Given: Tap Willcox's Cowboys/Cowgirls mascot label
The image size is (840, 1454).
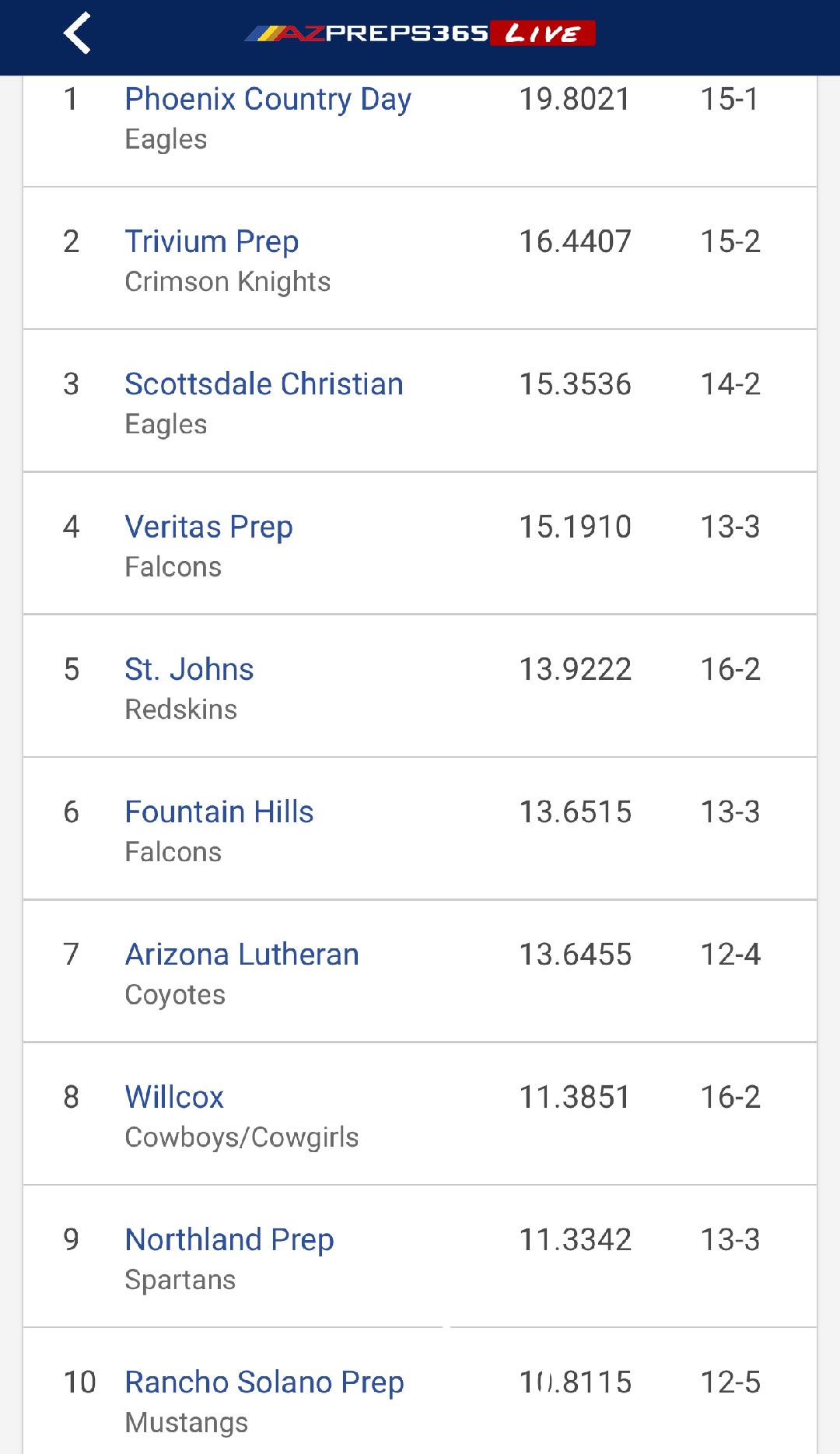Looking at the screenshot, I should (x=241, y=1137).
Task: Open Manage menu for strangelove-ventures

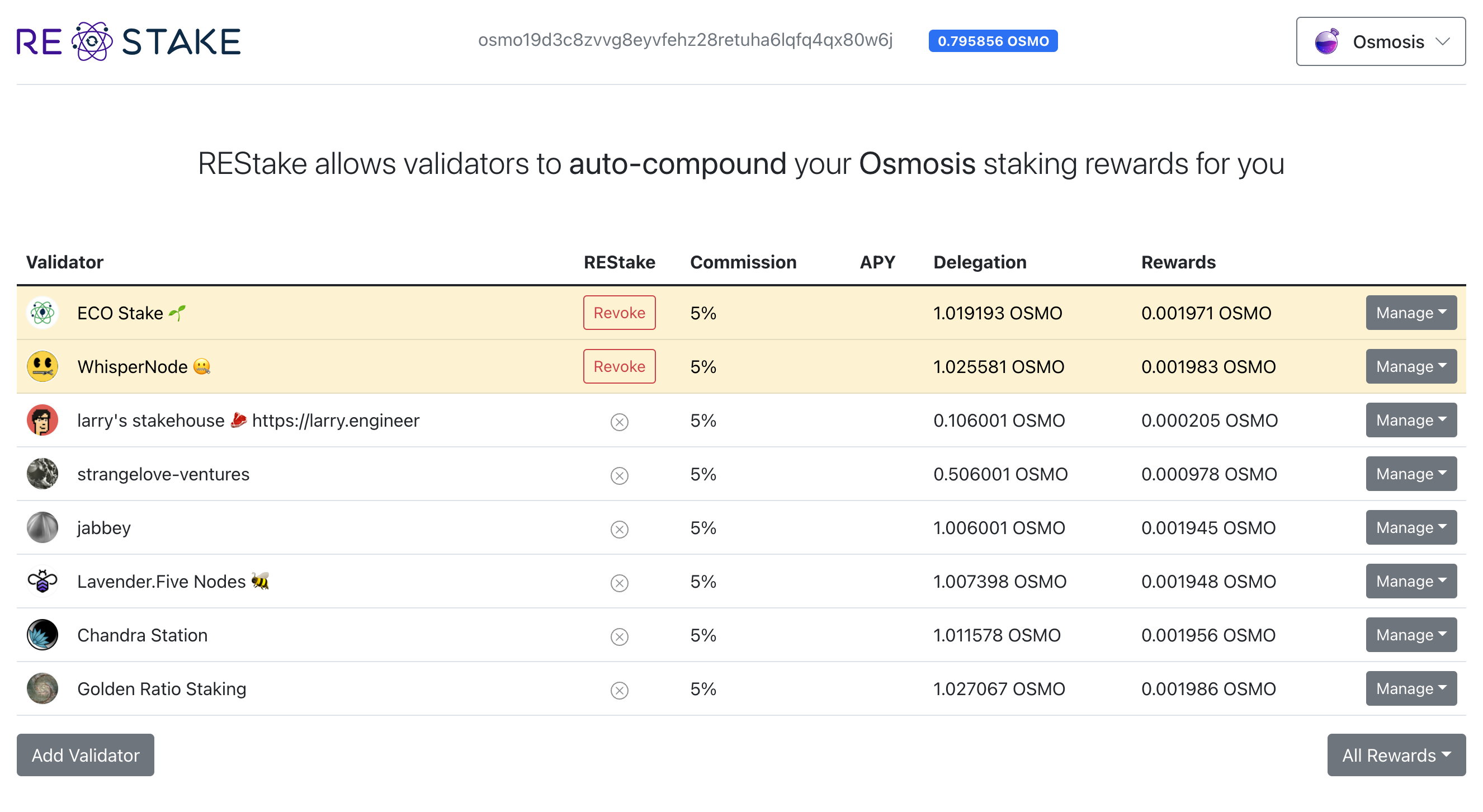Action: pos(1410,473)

◆ ◆ ◆ ◆ ◆

Work instructions
Update the listing by swapping "mascot label" for "mascot name" and keep everything else the same. Omit the pictures from your output.

Output
Given: Tap Willcox's Cowboys/Cowgirls mascot name
The image size is (840, 1454).
Looking at the screenshot, I should (x=241, y=1137).
Task: Open Manage menu for strangelove-ventures

Action: pos(1410,473)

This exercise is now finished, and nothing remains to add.